The thin one looked at the stout one who raised her chin a couple of inches, pointing it at me.
‘I’m Edna Burleigh. It’s about my old man again, is it?’
I identified myself and she led me into the house, pushing the little girl ahead of her, threatening to trip her mother up. The boy tagged on behind, muttering something I couldn’t catch except the word ‘mister’ that finished every sentence. Edna Burleigh ushered me into a room that held a cheap table on a threadbare rug and two armchairs of faded plush. Dark grease stained the back and arms. A couple of pictures hung on the walls, faded prints of Edwin Henry Landseer’s Highland stags in heroic poses. The distempered plaster on the rest of the walls had pickled with damp and turned blotchy where it had been scrubbed clean. The air had the cloying staleness of a cellar.
She must have noticed the expression on my face because she said, ‘You can’t keep it dry. Goes black. Mould...and the vermin... Pity Jerry didn’t blitz the ‘ole buggerin’ street.’
She pointed to one of the armchairs then beat at the upholstery with her hand as if wanting to knock it into a different shape.
‘Sit yourself down and I’ll put on some tea. You’d like a cup of tea, wouldn’t you?’

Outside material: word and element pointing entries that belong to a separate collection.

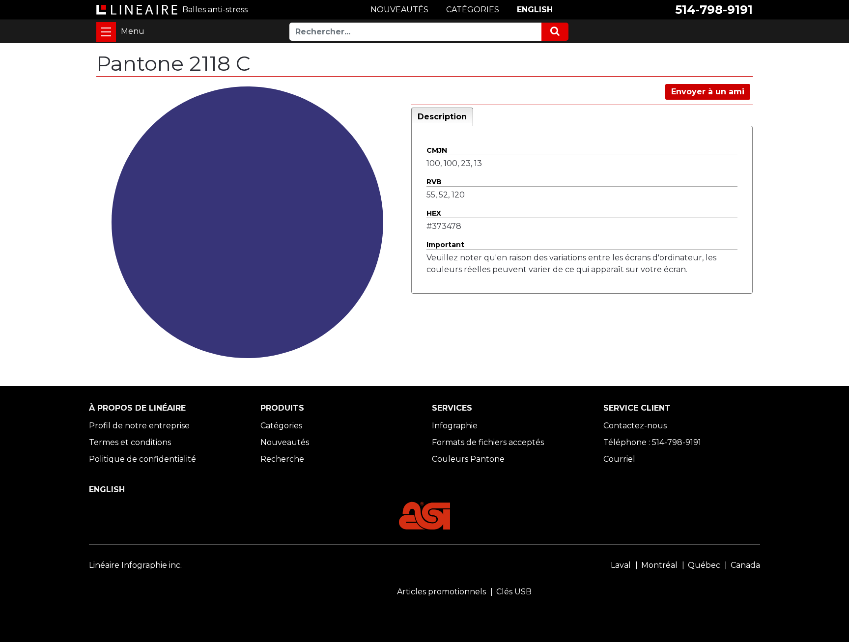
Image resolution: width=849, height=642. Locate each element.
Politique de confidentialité (142, 459)
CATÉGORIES (472, 9)
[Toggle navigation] (106, 32)
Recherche (282, 459)
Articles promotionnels (441, 591)
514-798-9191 (714, 9)
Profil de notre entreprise (139, 425)
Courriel (619, 459)
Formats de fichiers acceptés (488, 442)
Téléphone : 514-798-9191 (652, 442)
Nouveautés (284, 442)
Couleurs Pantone (468, 459)
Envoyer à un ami (707, 91)
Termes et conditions (130, 442)
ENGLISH (535, 9)
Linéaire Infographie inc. (135, 565)
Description (442, 116)
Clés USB (514, 591)
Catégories (281, 425)
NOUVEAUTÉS (399, 9)
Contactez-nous (635, 425)
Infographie (455, 425)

I told her not to use her ration on me but she stomped off down the hall anyway and I could hear a clatter of pans from the end of the house. The two kids stayed in the doorway, the girl with her nose running and her thumb stuck in her face, and the boy just staring at me. I smiled at them but it made no difference.
‘You a pilot, mister?’ the boy finally asked.
‘No. I’m in the army.’
I suppose he was disappointed because he didn’t ask anything else, just looked.